# YOUR TASK:
In the entries below, find the line with "Where should I click to: Open the TECHNOLOGY" and print exactly every line from there up to and including the line with "You are a computer-use agent. Screen dimensions: 1568x778", with no other lines.

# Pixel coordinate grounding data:
----
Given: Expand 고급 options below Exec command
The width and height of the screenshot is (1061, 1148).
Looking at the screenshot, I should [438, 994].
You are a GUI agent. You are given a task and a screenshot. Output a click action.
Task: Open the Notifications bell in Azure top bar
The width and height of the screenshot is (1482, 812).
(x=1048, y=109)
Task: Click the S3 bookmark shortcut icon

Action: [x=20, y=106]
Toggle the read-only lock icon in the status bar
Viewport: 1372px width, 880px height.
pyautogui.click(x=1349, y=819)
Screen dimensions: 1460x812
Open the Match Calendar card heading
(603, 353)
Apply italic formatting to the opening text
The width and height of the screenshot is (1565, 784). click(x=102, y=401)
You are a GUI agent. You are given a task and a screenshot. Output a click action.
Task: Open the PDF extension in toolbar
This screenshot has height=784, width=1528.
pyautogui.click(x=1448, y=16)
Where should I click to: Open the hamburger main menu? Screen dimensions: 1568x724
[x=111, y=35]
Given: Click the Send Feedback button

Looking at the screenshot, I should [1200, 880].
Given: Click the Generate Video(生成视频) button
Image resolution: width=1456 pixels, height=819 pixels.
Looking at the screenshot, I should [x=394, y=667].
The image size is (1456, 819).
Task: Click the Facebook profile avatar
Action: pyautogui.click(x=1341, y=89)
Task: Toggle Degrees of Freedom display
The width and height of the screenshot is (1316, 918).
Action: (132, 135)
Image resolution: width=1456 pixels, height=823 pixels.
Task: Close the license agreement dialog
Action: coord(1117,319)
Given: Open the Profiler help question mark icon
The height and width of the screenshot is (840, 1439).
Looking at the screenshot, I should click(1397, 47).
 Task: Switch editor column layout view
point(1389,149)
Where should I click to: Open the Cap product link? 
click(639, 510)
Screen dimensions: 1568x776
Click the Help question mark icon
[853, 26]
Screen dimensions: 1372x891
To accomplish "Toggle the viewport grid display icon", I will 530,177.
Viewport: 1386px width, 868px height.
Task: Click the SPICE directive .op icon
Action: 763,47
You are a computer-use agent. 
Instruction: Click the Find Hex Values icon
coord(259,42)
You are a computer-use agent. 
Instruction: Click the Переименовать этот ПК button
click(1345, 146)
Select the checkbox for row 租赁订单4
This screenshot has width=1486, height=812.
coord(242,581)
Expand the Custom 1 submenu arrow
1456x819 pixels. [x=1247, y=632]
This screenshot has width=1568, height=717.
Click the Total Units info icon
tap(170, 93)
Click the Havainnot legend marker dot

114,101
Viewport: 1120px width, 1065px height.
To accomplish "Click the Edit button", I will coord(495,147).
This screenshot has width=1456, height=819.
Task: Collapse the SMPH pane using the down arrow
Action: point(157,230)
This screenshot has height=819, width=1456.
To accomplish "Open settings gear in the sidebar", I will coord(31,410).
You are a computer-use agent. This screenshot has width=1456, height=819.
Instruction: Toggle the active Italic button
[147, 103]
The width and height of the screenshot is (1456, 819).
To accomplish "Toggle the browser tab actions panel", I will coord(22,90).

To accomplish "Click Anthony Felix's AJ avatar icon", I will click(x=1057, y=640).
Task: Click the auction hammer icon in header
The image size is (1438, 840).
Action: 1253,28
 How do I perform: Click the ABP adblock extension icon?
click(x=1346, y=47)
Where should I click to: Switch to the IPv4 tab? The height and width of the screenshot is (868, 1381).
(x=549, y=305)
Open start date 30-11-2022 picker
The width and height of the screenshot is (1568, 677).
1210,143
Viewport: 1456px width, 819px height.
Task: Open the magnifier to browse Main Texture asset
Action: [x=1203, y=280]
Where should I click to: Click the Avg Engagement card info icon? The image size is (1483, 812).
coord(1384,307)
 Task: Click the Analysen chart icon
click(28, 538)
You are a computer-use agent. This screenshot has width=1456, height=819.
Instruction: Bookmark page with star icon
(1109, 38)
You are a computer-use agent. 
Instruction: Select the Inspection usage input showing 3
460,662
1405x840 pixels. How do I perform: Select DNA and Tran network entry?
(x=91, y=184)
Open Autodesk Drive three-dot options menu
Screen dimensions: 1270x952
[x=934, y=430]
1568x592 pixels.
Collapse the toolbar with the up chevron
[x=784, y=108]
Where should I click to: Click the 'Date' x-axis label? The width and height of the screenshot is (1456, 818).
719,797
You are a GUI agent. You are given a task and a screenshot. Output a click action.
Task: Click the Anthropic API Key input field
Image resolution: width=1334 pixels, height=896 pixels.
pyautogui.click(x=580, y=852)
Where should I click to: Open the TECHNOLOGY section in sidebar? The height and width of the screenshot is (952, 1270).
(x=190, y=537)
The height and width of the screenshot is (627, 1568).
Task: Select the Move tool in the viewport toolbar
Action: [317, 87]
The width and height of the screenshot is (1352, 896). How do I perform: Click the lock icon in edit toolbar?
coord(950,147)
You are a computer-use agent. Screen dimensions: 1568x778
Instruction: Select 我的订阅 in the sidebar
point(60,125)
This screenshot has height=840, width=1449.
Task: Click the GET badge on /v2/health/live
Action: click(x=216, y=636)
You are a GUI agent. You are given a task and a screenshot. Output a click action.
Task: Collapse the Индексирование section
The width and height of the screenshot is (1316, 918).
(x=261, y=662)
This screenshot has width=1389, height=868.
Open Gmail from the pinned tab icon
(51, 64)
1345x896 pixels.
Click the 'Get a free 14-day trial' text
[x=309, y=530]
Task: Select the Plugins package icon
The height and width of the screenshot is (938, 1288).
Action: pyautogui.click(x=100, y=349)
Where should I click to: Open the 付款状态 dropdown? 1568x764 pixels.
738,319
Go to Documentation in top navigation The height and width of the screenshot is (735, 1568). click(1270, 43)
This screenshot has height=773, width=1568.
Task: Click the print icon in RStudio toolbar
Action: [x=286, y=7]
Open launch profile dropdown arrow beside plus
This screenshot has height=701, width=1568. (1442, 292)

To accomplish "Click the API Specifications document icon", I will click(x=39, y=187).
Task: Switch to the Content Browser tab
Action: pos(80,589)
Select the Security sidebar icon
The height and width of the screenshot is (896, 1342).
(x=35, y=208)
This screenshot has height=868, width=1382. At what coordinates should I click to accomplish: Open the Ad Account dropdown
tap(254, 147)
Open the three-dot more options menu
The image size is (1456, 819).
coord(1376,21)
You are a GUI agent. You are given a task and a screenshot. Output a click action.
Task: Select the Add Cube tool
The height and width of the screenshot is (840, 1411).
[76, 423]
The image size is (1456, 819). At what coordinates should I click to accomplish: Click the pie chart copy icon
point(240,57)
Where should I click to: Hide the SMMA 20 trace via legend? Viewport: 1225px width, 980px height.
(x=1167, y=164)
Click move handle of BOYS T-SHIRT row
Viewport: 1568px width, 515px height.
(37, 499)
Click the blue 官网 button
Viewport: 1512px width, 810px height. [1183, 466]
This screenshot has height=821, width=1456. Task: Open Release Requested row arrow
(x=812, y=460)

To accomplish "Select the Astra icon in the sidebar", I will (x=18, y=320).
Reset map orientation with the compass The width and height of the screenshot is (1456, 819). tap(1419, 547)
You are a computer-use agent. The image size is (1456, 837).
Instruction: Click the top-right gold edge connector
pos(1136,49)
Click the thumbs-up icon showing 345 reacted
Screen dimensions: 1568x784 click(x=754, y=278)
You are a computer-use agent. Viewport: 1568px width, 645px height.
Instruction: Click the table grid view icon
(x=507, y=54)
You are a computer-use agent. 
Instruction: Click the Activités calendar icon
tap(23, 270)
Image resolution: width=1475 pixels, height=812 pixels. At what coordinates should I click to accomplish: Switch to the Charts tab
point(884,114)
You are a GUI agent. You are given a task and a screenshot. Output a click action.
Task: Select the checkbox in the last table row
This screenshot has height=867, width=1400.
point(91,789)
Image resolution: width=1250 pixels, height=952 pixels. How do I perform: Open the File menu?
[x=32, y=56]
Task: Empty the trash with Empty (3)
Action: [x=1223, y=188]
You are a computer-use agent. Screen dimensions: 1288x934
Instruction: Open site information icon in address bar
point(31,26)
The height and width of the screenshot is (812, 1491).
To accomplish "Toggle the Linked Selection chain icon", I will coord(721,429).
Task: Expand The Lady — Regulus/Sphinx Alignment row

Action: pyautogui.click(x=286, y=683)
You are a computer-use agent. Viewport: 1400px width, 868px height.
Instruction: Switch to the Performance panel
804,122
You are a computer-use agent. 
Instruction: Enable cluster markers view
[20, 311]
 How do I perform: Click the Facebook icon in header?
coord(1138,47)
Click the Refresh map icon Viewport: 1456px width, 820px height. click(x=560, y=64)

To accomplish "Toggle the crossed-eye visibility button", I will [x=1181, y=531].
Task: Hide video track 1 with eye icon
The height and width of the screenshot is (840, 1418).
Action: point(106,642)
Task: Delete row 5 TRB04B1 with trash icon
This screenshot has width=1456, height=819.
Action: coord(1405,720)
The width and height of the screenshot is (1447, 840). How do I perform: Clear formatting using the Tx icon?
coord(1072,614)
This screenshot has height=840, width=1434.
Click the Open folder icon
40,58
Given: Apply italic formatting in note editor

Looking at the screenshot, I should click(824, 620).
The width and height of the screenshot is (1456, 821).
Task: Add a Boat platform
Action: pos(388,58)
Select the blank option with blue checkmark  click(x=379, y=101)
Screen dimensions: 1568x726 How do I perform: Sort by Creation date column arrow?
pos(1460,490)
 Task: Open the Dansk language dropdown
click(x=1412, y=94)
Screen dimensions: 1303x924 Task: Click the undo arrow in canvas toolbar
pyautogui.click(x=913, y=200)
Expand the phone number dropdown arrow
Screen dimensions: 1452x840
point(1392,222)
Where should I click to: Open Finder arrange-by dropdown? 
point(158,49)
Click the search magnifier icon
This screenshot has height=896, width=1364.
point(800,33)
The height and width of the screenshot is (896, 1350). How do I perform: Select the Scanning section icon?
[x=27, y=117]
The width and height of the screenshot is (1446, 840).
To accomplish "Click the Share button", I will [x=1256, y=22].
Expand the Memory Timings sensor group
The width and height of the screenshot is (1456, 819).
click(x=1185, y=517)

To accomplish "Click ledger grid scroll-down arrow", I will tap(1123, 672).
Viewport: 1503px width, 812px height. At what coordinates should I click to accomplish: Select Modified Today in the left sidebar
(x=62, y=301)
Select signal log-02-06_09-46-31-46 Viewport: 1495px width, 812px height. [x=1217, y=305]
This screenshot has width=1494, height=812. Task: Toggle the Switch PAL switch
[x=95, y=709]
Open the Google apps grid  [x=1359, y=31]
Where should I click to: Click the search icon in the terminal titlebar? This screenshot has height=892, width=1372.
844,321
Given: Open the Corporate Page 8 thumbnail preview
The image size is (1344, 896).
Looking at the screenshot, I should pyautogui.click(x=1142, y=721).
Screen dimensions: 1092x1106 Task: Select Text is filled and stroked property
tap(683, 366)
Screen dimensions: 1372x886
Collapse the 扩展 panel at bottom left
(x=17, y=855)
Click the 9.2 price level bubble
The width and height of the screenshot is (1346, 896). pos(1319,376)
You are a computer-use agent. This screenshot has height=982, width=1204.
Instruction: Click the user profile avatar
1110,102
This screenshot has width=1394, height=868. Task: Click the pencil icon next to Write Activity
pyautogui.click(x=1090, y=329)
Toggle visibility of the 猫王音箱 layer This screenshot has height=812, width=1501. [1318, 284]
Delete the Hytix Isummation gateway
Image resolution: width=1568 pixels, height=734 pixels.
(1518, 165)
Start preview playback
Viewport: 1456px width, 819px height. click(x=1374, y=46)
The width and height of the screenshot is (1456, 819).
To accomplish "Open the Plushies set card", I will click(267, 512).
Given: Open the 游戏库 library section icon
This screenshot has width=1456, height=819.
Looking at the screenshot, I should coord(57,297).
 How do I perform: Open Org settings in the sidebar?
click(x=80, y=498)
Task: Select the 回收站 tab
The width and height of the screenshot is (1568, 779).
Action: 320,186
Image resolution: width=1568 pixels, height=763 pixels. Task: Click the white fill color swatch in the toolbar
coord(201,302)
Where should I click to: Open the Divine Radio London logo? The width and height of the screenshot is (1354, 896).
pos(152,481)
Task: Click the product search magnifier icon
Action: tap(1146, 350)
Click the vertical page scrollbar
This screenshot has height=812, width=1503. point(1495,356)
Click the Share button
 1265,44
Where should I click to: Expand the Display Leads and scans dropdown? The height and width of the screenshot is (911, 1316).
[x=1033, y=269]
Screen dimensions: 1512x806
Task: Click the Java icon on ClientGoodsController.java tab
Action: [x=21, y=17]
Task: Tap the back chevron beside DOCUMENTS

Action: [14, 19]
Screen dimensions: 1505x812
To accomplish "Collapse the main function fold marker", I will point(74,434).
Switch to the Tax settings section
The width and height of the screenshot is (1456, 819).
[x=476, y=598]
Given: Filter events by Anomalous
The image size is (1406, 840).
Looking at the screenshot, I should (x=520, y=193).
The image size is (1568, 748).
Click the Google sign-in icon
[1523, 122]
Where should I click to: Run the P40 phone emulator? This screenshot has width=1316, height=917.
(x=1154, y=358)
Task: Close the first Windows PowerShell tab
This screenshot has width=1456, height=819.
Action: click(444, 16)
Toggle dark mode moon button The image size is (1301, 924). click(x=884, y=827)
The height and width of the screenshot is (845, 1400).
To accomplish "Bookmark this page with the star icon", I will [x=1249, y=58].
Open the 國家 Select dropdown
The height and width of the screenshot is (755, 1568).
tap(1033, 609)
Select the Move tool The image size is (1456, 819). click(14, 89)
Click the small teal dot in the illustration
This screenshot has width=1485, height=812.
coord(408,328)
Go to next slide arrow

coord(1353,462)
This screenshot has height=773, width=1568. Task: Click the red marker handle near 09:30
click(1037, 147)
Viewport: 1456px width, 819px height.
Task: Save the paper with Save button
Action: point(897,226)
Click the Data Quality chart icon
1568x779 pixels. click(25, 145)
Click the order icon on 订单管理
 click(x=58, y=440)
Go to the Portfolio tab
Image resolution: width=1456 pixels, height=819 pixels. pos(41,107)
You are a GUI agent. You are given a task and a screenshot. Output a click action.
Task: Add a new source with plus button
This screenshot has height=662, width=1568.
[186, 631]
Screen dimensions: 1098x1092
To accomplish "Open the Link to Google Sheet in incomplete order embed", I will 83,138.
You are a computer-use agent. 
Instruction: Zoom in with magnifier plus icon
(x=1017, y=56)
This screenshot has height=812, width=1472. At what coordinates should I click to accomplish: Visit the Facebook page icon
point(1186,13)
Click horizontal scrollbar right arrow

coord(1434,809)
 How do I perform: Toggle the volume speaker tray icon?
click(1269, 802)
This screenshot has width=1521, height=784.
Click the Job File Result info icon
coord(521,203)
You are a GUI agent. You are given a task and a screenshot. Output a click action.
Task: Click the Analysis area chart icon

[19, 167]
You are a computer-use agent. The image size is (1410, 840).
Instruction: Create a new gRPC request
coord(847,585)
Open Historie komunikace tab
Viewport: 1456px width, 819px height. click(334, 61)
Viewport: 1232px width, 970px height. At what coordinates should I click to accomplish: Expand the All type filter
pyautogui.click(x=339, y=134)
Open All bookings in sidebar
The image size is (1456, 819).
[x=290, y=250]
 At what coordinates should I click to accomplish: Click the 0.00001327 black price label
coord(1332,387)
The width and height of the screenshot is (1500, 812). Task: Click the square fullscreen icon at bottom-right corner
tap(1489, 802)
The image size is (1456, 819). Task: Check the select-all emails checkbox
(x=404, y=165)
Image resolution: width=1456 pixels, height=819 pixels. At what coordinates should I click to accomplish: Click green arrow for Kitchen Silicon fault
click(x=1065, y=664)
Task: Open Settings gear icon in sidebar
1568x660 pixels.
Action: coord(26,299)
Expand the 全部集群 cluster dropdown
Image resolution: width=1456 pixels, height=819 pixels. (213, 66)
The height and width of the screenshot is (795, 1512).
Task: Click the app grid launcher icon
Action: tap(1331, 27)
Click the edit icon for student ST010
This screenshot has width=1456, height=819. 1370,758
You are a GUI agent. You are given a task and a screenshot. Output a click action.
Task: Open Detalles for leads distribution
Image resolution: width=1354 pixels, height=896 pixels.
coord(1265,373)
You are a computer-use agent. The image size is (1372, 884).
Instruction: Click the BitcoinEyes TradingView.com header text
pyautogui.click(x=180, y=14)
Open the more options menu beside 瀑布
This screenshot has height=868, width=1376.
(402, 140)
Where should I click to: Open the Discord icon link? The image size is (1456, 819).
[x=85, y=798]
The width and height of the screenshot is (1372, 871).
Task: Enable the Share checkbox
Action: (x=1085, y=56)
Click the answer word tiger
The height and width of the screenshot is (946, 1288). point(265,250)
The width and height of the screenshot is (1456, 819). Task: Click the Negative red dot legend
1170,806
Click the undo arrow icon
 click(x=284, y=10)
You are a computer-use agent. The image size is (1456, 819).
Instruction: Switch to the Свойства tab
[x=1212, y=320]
----
# OUTPUT OF THE TASK:
Where should I click to: Open the TECHNOLOGY section in sidebar? The height and width of the screenshot is (952, 1270).
(x=190, y=537)
The height and width of the screenshot is (627, 1568).
Task: Select the Move tool in the viewport toolbar
Action: [317, 87]
The width and height of the screenshot is (1352, 896). How do I perform: Click the lock icon in edit toolbar?
coord(950,147)
You are a computer-use agent. Screen dimensions: 1568x778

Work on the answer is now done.